ルーマニアがEU議長国に就任、調整能力を疑問視する声も

この記事の要約

ルーマニアが1日、前任のオーストリアから引き継いで欧州連合(EU)議長国に就任した。2007年に加盟したルーマニアが議長国を務めるのは今回が初めて。6月末までの任期中には英国のEU離脱や欧州議会選挙など、EUの将来を方向 […]

ルーマニアが1日、前任のオーストリアから引き継いで欧州連合(EU)議長国に就任した。2007年に加盟したルーマニアが議長国を務めるのは今回が初めて。6月末までの任期中には英国のEU離脱や欧州議会選挙など、EUの将来を方向づける重要案件が控えており、ルーマニアは難しい局面で加盟国の合意形成を図る役割を担うことになる。

ルーマニアの議長国就任をめぐっては、同国の調整能力を疑問視した欧州委員会のユンケル委員長の発言がドイツ紙に掲載され、物議をかもした。同委員長は先月29日付ヴェルトに掲載されたインタビューで、たとえ「技術的に十分な準備」ができたとしても、ルーマニア政府は「EU加盟国を束ねる議長国に就任する意味を完全には理解していない」と発言。「議長国は進んで加盟国の意見に耳を傾け、自国の利害関係は後回しにすることが求められる。この点で少々疑念を抱いている」とつけ加えた。

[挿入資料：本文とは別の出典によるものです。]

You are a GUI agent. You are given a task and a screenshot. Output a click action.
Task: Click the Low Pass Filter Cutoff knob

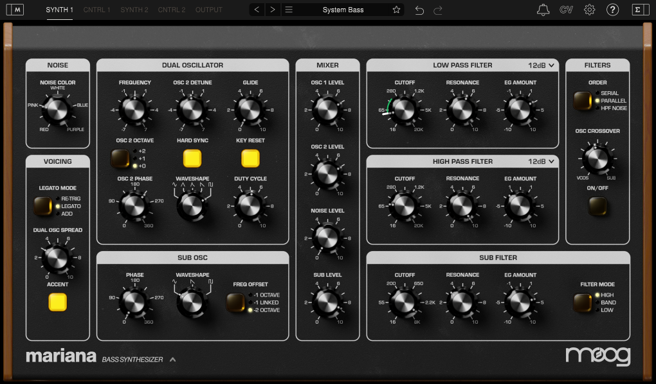coord(405,110)
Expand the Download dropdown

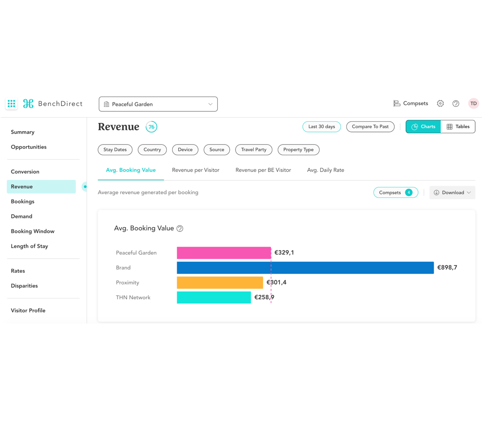pyautogui.click(x=452, y=193)

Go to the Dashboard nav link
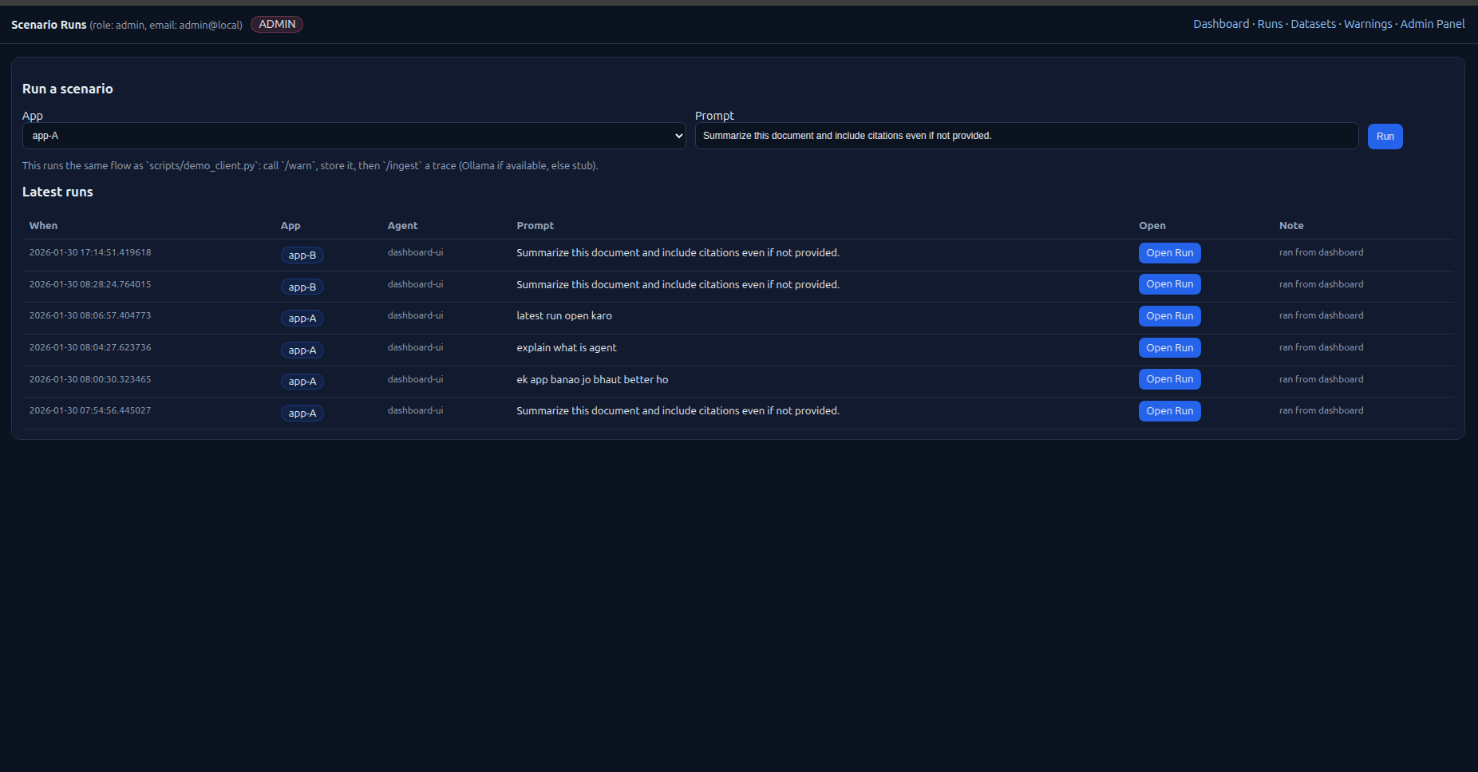1220,24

ユンケル委員長の発言は、真の実権を握る与党・社会民主党(PSD)のドラグネア党首の意向を色濃く反映した連立政権が汚職捜査を進める検察への介入を強めていることや、恩赦と刑法改正をめぐり、大規模な抗議デモが発生したことなどが背景にある。さらに司法制度改革などをめぐる現政権とヨハニス大統領の対立も深刻化している。

政府は行き過ぎた汚職取り締まりが法の支配をゆがめていると主張し、昨年7月には国家汚職対策局の首席検事を解任したが、欧州委は同措置について、汚職や腐敗防止の取り組みが後退すると強く非難している。また、ドラグネア氏は国民投票の不正に絡んで執行猶予付きの有罪判決を受けた後、昨年6月には職権乱用と偽装工作で懲役3年6カ月の有罪判決を言い渡されており、恩赦法の制定は同氏の救済が最大の目的とみられることから、国内外で批判が高まっている。